A professora Carmen Zink Bolonhini, coordenadora da UPA: monitores acompanharão os visitantes

O prefeito do campus, professor Roberto Paes: ação integrada com PM, Emdec e administradoras de rodovias

Estudantes durante a edição da UPA do ano passado

Do CB para as unidades Outra alteração na UPA 2012, esta provocada por uma grande reforma no Ginásio Multidisciplinar, é que os estudantes de ensino médio serão recepcionados no Ciclo Básico, dispersando-se depois pelas unidades da Unicamp. “O Ginásio, que sempre foi o espaço mais nobre da UPA por concentrar e agregar os alunos, está sendo fechado para uma intervenção de porte, como no piso e nos banheiros, e deverá ser reaberto no final do ano.

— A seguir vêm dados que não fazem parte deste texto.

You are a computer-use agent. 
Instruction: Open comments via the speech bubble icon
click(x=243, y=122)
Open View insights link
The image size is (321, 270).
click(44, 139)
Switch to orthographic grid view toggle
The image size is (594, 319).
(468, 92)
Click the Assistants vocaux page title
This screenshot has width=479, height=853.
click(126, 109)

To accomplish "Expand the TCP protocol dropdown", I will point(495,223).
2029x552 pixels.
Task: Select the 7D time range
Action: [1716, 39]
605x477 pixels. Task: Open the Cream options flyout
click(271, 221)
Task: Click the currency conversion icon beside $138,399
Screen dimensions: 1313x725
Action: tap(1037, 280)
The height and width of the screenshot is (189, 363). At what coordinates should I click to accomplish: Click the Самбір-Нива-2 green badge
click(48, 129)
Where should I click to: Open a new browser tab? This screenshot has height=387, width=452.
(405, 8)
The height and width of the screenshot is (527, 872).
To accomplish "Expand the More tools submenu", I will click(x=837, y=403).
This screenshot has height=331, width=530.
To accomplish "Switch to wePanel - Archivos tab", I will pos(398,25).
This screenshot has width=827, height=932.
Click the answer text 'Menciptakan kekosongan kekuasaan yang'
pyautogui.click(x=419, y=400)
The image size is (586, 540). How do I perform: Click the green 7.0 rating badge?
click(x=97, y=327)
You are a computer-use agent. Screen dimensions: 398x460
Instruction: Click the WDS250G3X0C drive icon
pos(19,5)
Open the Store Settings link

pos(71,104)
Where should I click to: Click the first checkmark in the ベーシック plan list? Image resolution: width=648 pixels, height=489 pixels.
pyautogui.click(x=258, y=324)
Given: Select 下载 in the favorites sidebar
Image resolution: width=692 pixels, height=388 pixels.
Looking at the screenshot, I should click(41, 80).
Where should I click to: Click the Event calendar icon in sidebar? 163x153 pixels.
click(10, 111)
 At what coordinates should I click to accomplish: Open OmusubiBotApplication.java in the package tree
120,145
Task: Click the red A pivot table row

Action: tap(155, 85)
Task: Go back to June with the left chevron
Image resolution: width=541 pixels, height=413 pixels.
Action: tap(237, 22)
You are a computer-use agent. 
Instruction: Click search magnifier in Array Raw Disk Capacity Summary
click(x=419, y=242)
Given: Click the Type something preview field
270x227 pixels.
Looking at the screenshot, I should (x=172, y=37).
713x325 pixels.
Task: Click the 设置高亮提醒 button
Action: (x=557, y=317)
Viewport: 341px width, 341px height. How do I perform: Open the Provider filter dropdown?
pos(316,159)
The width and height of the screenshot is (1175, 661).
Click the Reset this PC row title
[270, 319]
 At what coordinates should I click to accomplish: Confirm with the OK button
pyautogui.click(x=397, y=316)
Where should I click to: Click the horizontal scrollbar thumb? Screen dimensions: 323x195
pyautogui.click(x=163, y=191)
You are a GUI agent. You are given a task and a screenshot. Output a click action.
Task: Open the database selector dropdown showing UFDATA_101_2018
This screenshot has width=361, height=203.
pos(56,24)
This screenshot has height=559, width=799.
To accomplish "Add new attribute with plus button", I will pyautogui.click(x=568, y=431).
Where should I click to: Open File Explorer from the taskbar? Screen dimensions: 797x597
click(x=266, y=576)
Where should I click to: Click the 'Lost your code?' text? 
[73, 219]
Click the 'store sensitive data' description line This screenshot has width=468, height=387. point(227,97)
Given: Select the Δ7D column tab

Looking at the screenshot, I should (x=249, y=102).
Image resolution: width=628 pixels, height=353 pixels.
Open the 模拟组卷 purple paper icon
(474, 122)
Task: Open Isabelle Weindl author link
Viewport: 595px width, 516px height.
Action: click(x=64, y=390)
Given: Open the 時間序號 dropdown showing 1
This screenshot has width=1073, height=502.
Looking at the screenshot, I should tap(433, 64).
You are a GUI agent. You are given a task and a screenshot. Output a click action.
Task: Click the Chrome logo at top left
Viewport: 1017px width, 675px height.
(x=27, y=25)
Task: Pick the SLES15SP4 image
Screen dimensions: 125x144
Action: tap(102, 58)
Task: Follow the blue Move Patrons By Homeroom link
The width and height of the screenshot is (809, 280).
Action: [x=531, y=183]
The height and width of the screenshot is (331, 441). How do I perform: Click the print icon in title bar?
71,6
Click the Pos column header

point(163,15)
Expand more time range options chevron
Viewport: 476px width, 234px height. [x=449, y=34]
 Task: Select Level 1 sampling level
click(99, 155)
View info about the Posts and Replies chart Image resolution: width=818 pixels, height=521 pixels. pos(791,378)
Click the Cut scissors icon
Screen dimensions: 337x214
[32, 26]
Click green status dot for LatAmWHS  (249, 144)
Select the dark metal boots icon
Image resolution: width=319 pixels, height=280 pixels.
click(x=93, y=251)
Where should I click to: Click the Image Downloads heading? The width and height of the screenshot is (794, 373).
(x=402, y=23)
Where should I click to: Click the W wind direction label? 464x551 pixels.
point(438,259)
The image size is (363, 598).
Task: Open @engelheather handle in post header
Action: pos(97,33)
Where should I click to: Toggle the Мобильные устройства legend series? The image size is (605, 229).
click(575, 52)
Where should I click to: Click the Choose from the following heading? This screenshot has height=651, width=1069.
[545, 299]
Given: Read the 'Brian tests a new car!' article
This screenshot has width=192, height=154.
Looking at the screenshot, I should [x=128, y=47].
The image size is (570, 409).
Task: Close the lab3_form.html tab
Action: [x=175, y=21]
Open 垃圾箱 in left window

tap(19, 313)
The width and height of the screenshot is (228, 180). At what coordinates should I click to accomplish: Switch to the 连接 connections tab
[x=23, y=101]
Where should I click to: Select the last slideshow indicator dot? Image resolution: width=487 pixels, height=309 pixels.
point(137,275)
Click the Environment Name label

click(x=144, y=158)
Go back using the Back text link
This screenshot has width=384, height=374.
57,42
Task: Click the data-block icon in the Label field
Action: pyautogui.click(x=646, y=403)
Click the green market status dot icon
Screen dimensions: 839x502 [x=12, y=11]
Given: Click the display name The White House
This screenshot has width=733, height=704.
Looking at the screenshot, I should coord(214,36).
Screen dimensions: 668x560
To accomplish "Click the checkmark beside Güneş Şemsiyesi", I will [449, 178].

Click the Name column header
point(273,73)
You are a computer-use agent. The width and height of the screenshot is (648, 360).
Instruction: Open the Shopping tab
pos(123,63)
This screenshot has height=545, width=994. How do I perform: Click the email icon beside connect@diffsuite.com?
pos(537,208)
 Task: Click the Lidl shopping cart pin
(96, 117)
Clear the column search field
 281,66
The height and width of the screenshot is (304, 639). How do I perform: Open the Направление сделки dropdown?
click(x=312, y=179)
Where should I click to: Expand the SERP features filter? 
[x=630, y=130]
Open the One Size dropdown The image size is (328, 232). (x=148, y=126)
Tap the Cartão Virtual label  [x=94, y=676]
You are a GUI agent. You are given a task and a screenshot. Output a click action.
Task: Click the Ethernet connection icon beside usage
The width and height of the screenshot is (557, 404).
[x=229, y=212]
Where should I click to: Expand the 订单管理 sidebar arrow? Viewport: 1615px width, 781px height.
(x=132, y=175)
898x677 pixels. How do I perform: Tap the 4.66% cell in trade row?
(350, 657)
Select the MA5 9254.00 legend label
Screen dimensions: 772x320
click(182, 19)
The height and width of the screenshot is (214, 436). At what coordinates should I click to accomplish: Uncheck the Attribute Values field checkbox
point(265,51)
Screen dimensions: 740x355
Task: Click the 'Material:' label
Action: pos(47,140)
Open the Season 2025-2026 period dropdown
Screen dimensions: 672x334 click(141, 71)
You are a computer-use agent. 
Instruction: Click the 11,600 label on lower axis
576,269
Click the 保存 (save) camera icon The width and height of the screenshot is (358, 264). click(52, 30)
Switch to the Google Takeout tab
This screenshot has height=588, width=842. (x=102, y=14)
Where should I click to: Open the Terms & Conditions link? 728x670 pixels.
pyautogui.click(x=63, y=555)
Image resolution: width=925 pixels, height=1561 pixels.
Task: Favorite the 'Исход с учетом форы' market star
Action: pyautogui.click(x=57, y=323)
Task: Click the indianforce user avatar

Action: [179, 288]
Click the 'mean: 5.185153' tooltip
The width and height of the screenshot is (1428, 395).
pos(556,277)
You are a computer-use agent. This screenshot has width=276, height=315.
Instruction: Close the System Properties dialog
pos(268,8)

Agora, o papel das unidades terá importância bem maior, pois será graças às atividades que elas prepararem que os estudantes terão contato com a Universidade”, explicou Edgar De Decca. Mesmo o Ciclo Básico está passando por reformas, mas elas deverão estar concluídas até setembro, permitindo que ali sejam realizadas atividades de divulgação dos programas institucionais da Unicamp, como o Profis (Programa de Formação Interdisciplinar Superior) e o Paais (Programa de Ação Afirmativa e Inclusão Social), bem como a instalação de estandes de unidades que ficam fora do campus de Barão Geraldo. Já os auditórios do Centro de Convenções continuarão sendo utilizados para palestras. A professora Carmen Zink Bolonhini, assessora da CGU e coordenadora do evento, disse que cada unidade ou órgão terá toda a liberdade para elaborar a sua programação de atividades, que deverá ser entregue até o dia 10 de agosto para divulgação no site da UPA 2012. “Vamos manter como símbolo a mascote Tiba. O site vai trazer a Revista Eletrônica de 2011, com versão em inglês, e estamos produzindo a Revista de 2012. Também repetiremos o Caderno de Informações e Anotações, contendo jogos relacionados a nomes que batizam espaços como o Instituto de Física Gleb Wataghin e a Biblioteca Central Cesar Lattes.” Ainda de acordo com Carmen Zink, serão criadas rotas internas de ônibus para pontos mais distantes do Ciclo Básico, como a Faculdade de Ciências Médicas (FCM), a Faculdade de Engenharia Agrícola (Feagri) e o Museu Exploratório de Ciências. “Teremos cerca de 20 ônibus cobrindo essas rotas, com o cuidado de não ocupar as mesmas vias de acesso dos ônibus fretados pelas escolas. Os monitores acompanharão os visitantes nas rotas a pé para as imediações.”